Amazon S3 Glacier provides a simple, standards-based REST web services interface as well as Java and .NET SDKs. The AWS Management console can be used to quickly set up Amazon S3 Glacier. Data can then be uploaded and retrieved programmatically. View our documentation for more information on the Glacier direct APIs and SDKs.
Q: How durable is Amazon S3 Glacier?
Amazon S3 Glacier is designed to provide average annual durability of 99.999999999% for an archive. The service redundantly stores data in multiple facilities and on multiple devices within each facility. To increase durability, Amazon S3 Glacier synchronously stores your data across multiple facilities before returning SUCCESS on uploading archives. S3 Glacier performs regular, systematic data integrity checks and is built to be automatically self-healing.
Q: How reliable is Amazon S3 Glacier?
Amazon S3 Glacier gives any developer access to the same highly scalable, highly available, fast, inexpensive data storage infrastructure that Amazon uses to run its own global network of web sites. Amazon S3 Glacier is designed for 99.99% availability and is backed by the Amazon S3 Service Level Agreement.
Q: Does Amazon S3 Glacier offer a Service Level Agreement (SLA)?
Yes. The Amazon S3 SLA provides for a service credit if a customer's monthly uptime percentage is below our service commitment in any billing cycle.
Q: What is the backend infrastructure supporting the S3 Glacier storage class?
In general, AWS does not disclose the backend infrastructure and architecture for our compute, networking, and storage services, as we are more focused on the customer outcomes of performance, durability, availability, and security. However, this question is often asked by our customers. We use a number of different technologies which allow us to offer the prices we do to our customers. Our services are built using common data storage technologies specifically assembled into purpose-built, cost-optimized systems using AWS-developed software. S3 Glacier benefits from our ability to optimize the sequence of inputs and outputs to maximize efficiency accessing the underlying storage.
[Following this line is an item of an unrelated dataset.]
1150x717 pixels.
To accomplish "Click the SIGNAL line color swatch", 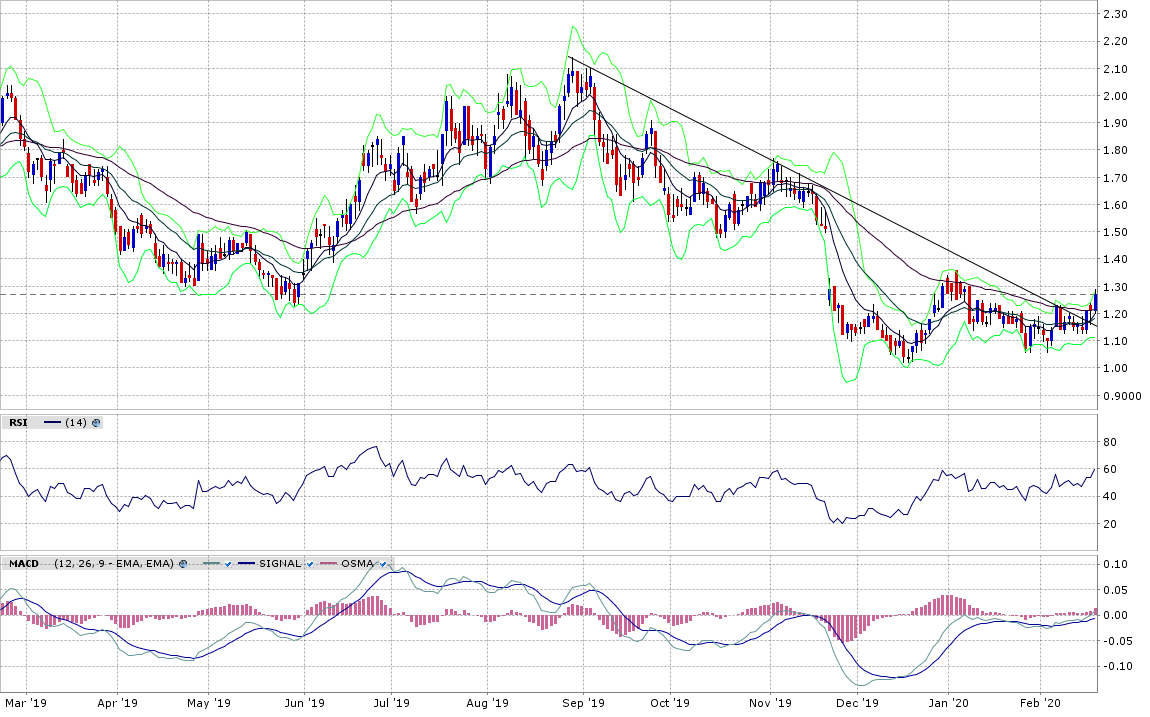I will [245, 564].
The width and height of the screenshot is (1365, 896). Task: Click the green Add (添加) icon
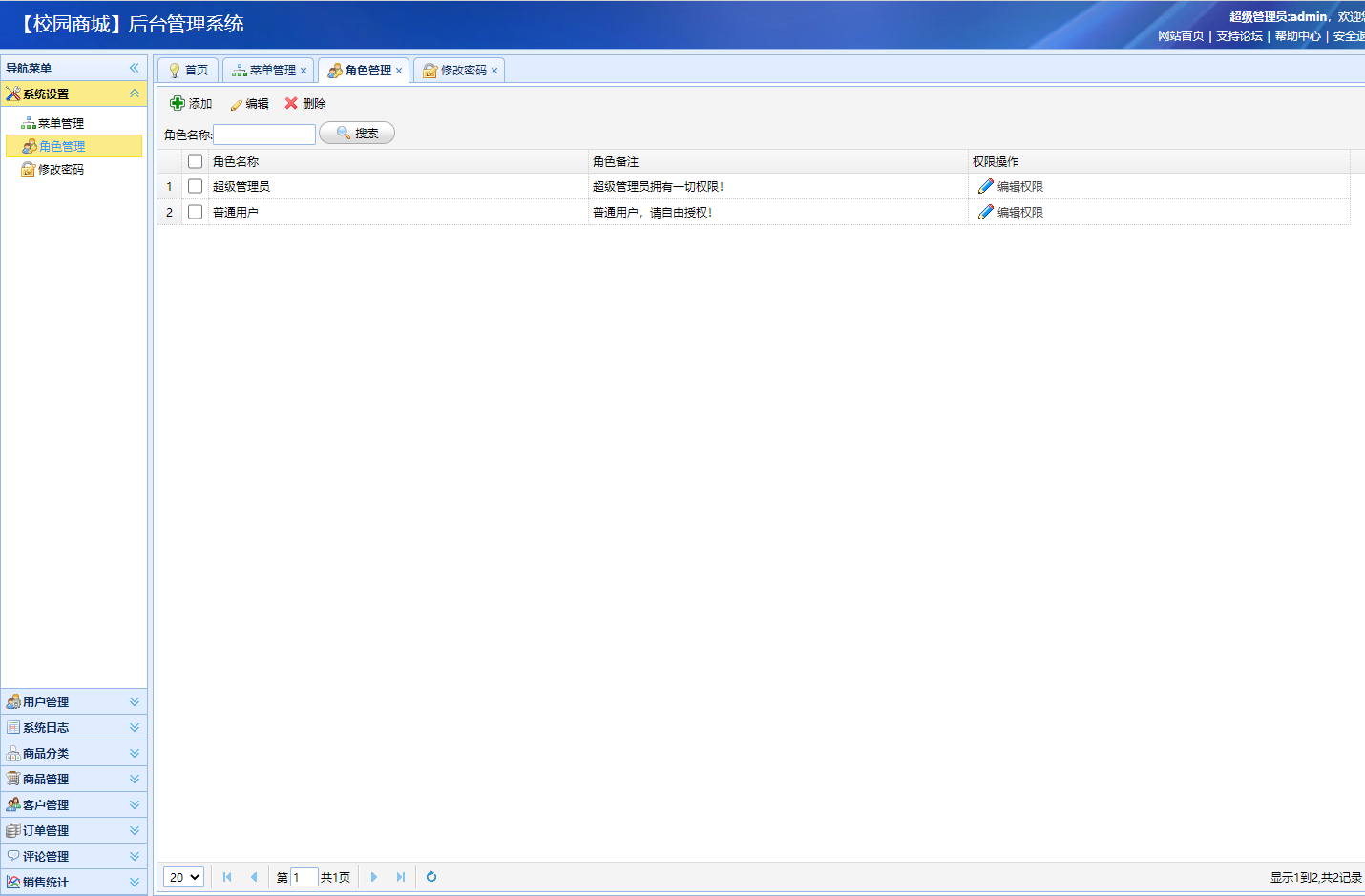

Q: What is S3 Glacier Deep Archive?
S3 Glacier Deep Archive is a new Amazon S3 storage class that provides secure and durable object storage for long-term retention of data that is accessed once or twice in a year. From just $0.00099 per GB-month (less than one-tenth of one cent, or about $1 per TB-month), S3 Glacier Deep Archive offers the lowest cost storage in the cloud, at prices significantly lower than storing and maintaining data in on-premises magnetic tape libraries or archiving data off-site. To learn more about S3 Glacier Deep Archive, visit Amazon S3 FAQs.
Getting started
Q: How is data within Amazon S3 Glacier organized?
You store data in Amazon S3 Glacier as an archive. Each archive is assigned a unique archive ID that can later be used to retrieve the data. An archive can represent a single file or you may choose to combine several files to be uploaded as a single archive. You upload archives into vaults. Vaults are collections of archives that you use to organize your data.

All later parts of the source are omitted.